Ok, so reading that to myself I imagined the voice of the guy who always announces boxing matches, so I hope you did too!
Hi everyone, I’m Rob. I’m the 2016 intern here at Rock Hills Ranch. I hail from a family farm outside the Metropolis of Raymond, South Dakota-I believe the population has now dropped under 50 residents. I just graduated from South Dakota State University(GO JACKS!) with a degree in Agricultural Sciences and I put special emphasis on beef production and rangelands, so I think my schooling will help me here this summer!
I enjoy anything associated with cowboys-maybe because I am one- including horses, beef cows, wide open prairies, George Strait, Chris LeDoux, John Wayne and Clint Eastwood, cowboy novels fill my bookshelves and I can often be found singing old-time cowboy songs. I also am an outdoorsman; Sunday afternoons in the summer I can often be found with a fishing pole by the stock ponds, lakes and rivers or in my lazy boy snoring; and in the fall, I enjoy hunting for ducks and South Dakota’s famous ringneck pheasant.
Being from South Dakota, I don’t have any exciting 1,000 mile road trip story, but I’m always down for a good road trip when given the opportunity. My first day here at the ranch was a little over a week ago, and I remember that it was a cold, dreary day, with the clouds sputtering a raindrop here or there. After the shortest, cutest, and craziest welcoming committee I’ve ever had helped me unload my car, Luke and I grabbed a quick bite to eat before heading off on my first afternoon of work. We checked the first calf heifers, put ear tags in a few new baby calves, moved the heifers that will be bred for the first time this summer and headed to check on the yearling steers and the bulls in the sunshine-don’t like the weather in SD? Wait 5 minutes. Luke and I then saw a black rain cloud banking up to the west and decided to finish moving the bulls to a spot where there was some older grass that needed to be eaten(more on this in future journals) and about the time that we finished herding the boys over there, CRACK! The storm had moved in faster than we predicted. Luke waived for me to follow him, and through 4 different pastures we went in what felt like someone one with a power washer at point-blank range.

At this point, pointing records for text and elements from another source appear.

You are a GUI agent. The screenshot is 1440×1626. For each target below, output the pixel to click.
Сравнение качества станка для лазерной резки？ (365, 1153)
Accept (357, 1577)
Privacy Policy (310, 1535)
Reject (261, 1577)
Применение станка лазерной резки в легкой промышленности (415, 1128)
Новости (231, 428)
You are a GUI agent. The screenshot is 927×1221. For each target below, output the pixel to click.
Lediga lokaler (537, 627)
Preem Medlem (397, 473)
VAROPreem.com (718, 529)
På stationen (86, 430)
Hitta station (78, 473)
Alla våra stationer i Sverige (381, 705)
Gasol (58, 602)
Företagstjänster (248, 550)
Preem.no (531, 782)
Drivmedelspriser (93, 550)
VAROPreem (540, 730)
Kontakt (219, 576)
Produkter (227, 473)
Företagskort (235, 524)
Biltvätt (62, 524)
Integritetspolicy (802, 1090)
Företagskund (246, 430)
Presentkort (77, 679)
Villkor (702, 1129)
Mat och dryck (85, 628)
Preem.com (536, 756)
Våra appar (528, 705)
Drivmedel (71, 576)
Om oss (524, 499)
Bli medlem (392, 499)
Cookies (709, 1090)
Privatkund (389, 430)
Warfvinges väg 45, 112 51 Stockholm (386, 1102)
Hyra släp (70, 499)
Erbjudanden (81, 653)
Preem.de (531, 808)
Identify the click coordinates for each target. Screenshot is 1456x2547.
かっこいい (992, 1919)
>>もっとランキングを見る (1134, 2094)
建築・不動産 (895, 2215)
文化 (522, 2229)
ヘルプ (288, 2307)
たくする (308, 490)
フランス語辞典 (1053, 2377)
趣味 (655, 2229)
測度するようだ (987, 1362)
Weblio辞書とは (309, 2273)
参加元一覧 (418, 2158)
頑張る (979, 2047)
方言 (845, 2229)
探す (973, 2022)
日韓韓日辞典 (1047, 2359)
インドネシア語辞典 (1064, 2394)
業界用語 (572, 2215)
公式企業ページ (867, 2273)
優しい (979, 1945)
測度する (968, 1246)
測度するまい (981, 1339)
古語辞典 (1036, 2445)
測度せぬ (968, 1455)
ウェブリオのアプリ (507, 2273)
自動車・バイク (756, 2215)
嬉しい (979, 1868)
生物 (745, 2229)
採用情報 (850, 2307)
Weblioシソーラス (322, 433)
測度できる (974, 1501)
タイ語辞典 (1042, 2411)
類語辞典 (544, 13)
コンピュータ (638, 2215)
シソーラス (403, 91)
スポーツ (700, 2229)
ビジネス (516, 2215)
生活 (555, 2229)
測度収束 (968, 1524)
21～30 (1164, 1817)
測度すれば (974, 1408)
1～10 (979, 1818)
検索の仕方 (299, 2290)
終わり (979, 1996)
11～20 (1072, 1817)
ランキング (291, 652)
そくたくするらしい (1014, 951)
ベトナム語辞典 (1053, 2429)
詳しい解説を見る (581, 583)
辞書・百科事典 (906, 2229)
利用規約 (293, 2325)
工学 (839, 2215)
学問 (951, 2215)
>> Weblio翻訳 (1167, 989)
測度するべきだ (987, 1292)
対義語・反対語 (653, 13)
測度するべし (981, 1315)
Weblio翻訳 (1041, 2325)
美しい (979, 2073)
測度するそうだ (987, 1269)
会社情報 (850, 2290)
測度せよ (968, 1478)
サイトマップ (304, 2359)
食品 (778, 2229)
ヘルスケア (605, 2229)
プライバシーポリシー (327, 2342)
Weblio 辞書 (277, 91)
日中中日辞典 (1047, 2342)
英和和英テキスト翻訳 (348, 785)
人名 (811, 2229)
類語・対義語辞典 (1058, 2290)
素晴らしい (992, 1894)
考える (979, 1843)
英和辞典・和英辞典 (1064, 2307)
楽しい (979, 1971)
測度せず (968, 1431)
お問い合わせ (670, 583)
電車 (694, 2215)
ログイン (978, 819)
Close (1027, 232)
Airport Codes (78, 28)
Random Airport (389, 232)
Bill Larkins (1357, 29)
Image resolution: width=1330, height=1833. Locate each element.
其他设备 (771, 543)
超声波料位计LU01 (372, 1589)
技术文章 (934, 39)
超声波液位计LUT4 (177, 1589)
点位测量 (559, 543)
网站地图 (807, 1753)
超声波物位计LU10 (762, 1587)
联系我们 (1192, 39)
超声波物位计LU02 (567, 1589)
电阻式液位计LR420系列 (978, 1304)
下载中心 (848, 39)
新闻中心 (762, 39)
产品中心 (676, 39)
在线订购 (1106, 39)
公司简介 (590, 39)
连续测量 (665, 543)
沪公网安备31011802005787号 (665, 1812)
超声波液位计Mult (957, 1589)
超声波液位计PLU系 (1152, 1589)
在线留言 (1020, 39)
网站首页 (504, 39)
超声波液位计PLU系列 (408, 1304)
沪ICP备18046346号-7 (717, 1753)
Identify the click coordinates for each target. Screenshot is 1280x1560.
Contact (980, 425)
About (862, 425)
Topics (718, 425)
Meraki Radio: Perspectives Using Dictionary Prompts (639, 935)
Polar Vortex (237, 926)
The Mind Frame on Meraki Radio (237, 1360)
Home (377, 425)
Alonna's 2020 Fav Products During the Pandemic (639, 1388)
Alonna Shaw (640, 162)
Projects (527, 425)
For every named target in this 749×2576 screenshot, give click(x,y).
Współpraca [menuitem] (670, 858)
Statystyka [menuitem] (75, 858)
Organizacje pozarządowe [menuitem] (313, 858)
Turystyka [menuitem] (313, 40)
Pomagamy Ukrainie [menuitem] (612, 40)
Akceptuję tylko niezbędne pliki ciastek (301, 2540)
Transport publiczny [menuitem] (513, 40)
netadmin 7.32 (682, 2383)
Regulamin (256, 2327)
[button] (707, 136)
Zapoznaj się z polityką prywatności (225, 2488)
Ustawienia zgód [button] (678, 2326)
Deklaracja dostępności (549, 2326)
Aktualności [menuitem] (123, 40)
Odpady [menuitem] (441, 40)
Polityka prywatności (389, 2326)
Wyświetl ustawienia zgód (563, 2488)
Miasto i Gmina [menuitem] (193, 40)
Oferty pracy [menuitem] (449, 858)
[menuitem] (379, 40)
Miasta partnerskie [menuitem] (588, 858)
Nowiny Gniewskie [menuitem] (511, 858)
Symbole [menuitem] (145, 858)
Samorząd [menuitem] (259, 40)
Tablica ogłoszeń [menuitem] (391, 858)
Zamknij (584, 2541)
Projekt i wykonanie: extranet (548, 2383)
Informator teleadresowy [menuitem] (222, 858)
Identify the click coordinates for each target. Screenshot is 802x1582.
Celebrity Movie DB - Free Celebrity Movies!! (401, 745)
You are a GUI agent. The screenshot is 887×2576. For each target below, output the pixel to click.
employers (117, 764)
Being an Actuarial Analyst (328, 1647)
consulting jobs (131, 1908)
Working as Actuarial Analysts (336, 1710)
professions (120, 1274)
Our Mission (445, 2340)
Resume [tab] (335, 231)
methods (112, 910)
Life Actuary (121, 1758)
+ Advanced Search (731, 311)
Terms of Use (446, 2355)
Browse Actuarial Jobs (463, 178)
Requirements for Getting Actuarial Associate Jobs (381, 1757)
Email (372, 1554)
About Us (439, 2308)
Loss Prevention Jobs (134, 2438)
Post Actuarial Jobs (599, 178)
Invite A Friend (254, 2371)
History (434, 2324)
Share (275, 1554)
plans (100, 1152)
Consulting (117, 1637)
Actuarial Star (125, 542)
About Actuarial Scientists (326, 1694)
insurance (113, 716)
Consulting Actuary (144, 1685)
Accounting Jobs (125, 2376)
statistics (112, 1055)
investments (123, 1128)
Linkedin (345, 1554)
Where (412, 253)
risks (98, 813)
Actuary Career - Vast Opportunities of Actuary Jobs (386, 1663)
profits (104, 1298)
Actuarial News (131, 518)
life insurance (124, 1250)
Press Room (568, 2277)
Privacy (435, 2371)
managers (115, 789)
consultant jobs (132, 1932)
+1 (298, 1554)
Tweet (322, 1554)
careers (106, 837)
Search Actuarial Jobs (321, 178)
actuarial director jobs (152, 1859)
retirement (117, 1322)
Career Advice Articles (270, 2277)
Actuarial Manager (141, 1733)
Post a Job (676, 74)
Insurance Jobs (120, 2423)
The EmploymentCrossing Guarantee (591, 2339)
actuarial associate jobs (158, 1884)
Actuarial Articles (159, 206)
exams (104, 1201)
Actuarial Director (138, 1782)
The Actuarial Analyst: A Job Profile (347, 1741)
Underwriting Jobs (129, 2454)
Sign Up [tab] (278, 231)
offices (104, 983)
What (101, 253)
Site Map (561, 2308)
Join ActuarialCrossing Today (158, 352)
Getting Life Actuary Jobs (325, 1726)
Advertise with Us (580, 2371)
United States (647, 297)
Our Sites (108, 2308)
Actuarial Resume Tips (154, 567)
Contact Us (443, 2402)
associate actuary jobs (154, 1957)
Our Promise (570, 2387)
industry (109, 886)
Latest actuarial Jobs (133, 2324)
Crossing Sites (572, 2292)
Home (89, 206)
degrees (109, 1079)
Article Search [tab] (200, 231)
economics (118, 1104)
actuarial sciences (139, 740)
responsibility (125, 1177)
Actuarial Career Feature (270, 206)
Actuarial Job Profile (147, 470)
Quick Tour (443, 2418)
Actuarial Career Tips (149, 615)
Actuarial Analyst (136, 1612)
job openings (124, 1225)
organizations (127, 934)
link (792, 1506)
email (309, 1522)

We got to the yard and got the 4 wheelers inside the shop and Luke said “You’re never going to let me live this down… Drag the intern through a rainstorm on his first day…I guess my prediction of when the storm would hit was a little off… Dry off and come over for supper.” Luke is right, I don’t think I can let you live that one down.
I’m excited for the months that lie ahead of me with the Perman crew; for learning about cattle, rangelands, how to manipulate the two together to get a goal achieved and a few life lessons along the way, and for all the great people I’m going to meet. To those of you reading this that I will meet this summer, I look forward to it. And those of you that I won’t, the pictures from my smart phone doesn’t do any justice to how the Permans have taken care of this piece of land, and the squeal of the 4 kids saying “Mommy and Daddy! Mr. Rob is here!” is pretty doggone welcoming.